PAXTON – Michael J. Hari was sentenced Tuesday to 30 months probation. A Ford County jury found him guilty in mid-October of abducting his two daughters, a case that received national attention on "The Dr. Phil Show."
During the sentencing hearing, Ford County State's Attorney Tony Lee argued that Hari, 35, also should serve a six-month sentence at the Ford County Correctional Center in Paxton.
Lee said Hari "displayed classic criminal tendencies" and referred to a sentencing report that said Hari "rationalized the situation for his own benefit, minimized his own wrongdoing and projected blame onto others."
Lee said Hari should have been well aware of his wrongdoing because of his master's degree work in criminal justice and prior employment as a Ford County deputy.
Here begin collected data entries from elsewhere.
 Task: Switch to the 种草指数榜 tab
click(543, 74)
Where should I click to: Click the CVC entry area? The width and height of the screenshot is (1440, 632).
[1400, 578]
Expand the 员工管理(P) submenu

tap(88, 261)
Hari's attorney, Neill Schurter of Rantoul, told Circuit Court Judge Steve Pacey that Hari violated civil law but "did not knowingly violate criminal statutes."
Schurter told Pacey that Hari would honor probation conditions because he voluntarily returned to Ford County to face the child abduction charges.
Hari addressed the judge and asked the record to reflect what he claimed were misstatements made at trial by both Lee and "Dr. Phil Show" investigator Harold Copus. Pacey told Hari that the time to dispute or contradict testimony was at trial.
Hari also said that as a matter of principle it was not appropriate for him to express remorse because he still maintains his innocence.
Pacey also ordered Hari to pay for any counseling that might be ordered by the judge in child custody proceedings that are under way and Hari must comply with any support orders in that case.
During the two-day trial in October, the prosecution argued Hari did not comply with an April 6, 2005, emergency order by Judge Pacey which granted temporary custody to Hari's ex-wife, Michelle Frakes of Peoria.
Hari's defense centered on the fact that he had custody of his daughters Mollie, 15, and (Allene) Grace, 13, since 2001, and that when he left on April 1, 2005, he was not aware of the contents of the April 6 order.
The girls were not returned to the U.S. until February when they were located by Copus. The girls were living with their father in the Central American country of Belize.